VISISIONSHARE (blog header)_edited

Monday, September 27, 2010

CAN'T SEE THE FOREST FOR THE TREES?

Laughter

It seems that babies don't have this problem.

Via Wired


What Is It Like To Be A Baby?

We all know what attention is. William James said it best:
Attention is the taking possession by the mind, in clear and vivid form, of one out of what seem several simultaneously possible objects or trains of thought. Focalization, concentration, of consciousness are of its essence. It implies withdrawal from some things in order to deal effectively with others, and is a condition which has a real opposite in the confused, dazed, scatterbrained state which in French is called distraction, and Zerstreutheit in German.
James is describing the spotlight model of attention: If the world is a vast stage, then we only notice things that fall within the narrow circle of illumination. Everything outside the spotlight remains invisible. This is because, as James pointed out, the act of attention is intertwined with the act of withdrawal; to concentrate on one thing is to ignore everything else.


And this brings me to my question: How do babies pay attention? What is it like to look at the world like an infant? The question is particularly interesting because the ability to pay attention, focusing that spotlight on a thin slice of the stage, depends on the frontal cortex, that lobe of brain behind the forehead. Alas, the frontal cortex isn’t fully formed until late adolescence – ontogeny recapitulates phylogeny – which means that it’s just beginning to solidify in babies. The end result is that little kids struggle to focus.


This has led the UC-Berkeley developmental psychologist Alison Gopnik – I’m a huge fan of her latest book, The Philosophical Baby – to suggest that babies don’t have a spotlight of attention: They have a lantern. If attention is like a focused beam in adults, then it’s more like a glowing bulb in babies, casting a diffuse radiance across the world. This crucial difference in attention has been demonstrated indirectly in a variety of experiments. For instance, when preschoolers are shown a photograph of someone – let’s call her Jane— looking at a picture, and asked questions about what Jane is paying attention to, the weirdness of their attention becomes clear. Not surprisingly, the kids agree that Jane is thinking about the picture she’s staring at. But they also insist that she’s thinking about the picture frame, and the wall behind the picture, and the chair lurking in her peripheral vision. In other words, they believe that Jane is attending to whatever she can see.


Or consider this memory task designed by John Hagen, a developmental psychologist at the University of Michigan. A child is given a deck of cards and shown two cards at a time. The child is told to remember the card on the right and to ignore the card on the left. Not surprisingly, older children and adults are much better at remembering the cards they were told to focus on, since they’re able to direct their attention. However, young children are often better at remembering the cards on the left, which they were supposed to ignore. The lantern casts its light everywhere.

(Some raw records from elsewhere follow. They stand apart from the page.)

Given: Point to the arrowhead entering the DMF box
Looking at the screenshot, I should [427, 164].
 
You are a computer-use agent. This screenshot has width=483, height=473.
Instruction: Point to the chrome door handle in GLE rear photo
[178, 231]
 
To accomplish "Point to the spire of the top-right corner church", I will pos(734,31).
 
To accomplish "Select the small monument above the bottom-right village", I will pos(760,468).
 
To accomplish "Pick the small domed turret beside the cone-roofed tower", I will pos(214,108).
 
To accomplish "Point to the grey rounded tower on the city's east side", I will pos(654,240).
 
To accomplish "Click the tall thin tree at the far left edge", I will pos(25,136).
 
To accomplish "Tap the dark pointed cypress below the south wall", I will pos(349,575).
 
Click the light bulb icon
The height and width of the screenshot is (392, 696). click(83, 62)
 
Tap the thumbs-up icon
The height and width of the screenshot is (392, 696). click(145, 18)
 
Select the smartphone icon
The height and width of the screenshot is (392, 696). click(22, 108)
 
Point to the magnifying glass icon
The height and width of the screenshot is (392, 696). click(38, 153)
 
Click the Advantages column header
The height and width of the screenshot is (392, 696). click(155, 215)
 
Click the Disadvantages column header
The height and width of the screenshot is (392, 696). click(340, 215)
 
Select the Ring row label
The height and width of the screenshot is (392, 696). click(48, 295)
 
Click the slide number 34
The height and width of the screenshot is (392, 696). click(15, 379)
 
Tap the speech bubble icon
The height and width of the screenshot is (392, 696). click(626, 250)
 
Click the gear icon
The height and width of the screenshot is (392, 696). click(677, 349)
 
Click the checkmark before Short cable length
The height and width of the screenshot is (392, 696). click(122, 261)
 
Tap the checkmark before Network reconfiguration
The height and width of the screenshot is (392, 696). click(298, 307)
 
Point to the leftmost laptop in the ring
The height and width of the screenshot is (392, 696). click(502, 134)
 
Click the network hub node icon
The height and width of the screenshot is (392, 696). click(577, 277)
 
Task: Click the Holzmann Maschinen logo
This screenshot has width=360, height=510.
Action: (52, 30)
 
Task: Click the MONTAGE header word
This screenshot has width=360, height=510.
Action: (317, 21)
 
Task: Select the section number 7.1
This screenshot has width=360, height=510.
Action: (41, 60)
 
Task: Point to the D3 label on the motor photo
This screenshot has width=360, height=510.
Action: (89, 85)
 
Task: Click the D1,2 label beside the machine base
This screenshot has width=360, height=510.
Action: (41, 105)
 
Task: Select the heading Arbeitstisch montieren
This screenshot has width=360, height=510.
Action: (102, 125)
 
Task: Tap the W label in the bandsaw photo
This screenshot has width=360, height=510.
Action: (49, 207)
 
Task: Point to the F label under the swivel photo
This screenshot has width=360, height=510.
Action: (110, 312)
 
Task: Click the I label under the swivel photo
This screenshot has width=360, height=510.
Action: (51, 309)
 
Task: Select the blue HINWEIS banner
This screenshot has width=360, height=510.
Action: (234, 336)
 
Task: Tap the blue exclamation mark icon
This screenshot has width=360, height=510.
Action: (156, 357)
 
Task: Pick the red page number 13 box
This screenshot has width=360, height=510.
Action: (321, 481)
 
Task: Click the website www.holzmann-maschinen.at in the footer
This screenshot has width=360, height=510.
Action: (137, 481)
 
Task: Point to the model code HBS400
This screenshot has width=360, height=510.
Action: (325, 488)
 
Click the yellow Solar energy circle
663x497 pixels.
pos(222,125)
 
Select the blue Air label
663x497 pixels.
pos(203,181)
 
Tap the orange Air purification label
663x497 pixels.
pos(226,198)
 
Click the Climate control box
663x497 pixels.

And now there’s a brand new paper in Psychological Science by Faraz Farzin, Susan Rivera and David Whitney that provides some of the best evidence yet for the lantern hypothesis. The experiment itself involved tracking the eye movements of infants between 6 and 15 months of age. The researchers used a special stimuli known as a Mooney face. What makes these images useful is that they can’t be perceived using botton-up sensory processes. Instead, the only way to see the shadowed faces is to stare straight at them – unless we pay attention the faces remain incomprehensible, just a mass of black and white splotches. In this experiment, however, the babies were able to perceive the faces even when they were located in the periphery of their visual field. (Trust me: You can’t do this.) Because their lantern was so diffuse, they were able to notice stimuli on a much vaster sensory stage. In subsequent experiments, the researchers found that this lantern of attention came with a tradeoff. While babies notice more, they see with less precision. In fact, the “effective spatial resolution” of infants’ visual perception was only half that of adults, although it steadily increased with age.


In The Philosophical Baby, Gopnik speculates that, while we often assume the inability to pay attention is a failing, a limitation imposed on infants by their mushy frontal lobes, it also confers certain advantages. For starters, it allows young children to figure out the world at an incredibly fast pace. Although babies are born utterly helpless, within a few years they’ve mastered everything from language – a toddler learns 10 new words every day – to complex motor skills such as walking. According to this new view of the baby brain, many of the mental traits that used to seem like developmental shortcomings, such as infants’ inability to focus their attention, are actually crucial assets in the learning process. Because babies notice everything, they’re better able to figure out how it all hangs together. So the next time you look at a baby, remember: They can see more than you.


Note: Sometimes, of course, it’s helpful for adults to engage in lantern-like attention. See, for instance, this recent post on latent inhibition and creativity.